The analysis highlights the existence of sophisticated methods to disguise crime behind a veil of legitimization. These findings suggest the presence of collusive schemes among bidding firms within the Mafia network and provide new insights for the implementation of more sound policies to tackle practices associated with Mafia infiltration in public procurement. These should take into account that infiltrated contracts give the appearance of making significant cost savings in the tender awarding stage. Actually, the initial savings translate into substantial cost increases in the execution phase of the work, nullifying the initial savings. It is interesting to note how, paradoxically, mafia infiltration produces greater efficiency in the execution times of works. Evidently, the reduction in the execution times also reduces the risk of being intercepted and blocked by the control and prevention authorities.

Interesting policy implications also arise from the consequences on procurement after the election of the new municipal councils, after the dissolution of the previous ones. The results obtained do not show significant improvements in the management of new public procurement.

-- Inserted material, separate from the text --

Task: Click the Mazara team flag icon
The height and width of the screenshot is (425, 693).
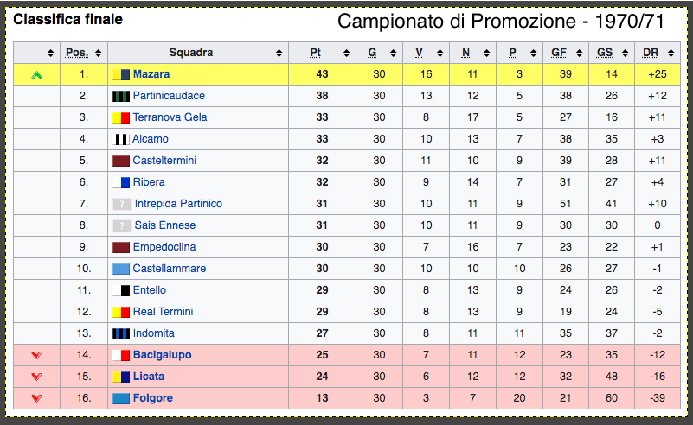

This, in turn, seems to suggest that in order to eradicate Mafia from public administration actions should target public officials as well as political bodies.

From a PNRR perspective, in order to limit the presence of Mafia infiltrations, the policy maker could also resort to more stringent requirements and larger transparency in public work contract implementation and renegotiations, stricter reliability assessments of abnormally low bids, the adoption of more qualitative parameters, including social and environmental criteria, to determine tender winners, the enhancement of the social capital of the local context as well as of the integrity and accountability of public officials. In many cases, it could also be useful the centralization of the management of public procurement at local level.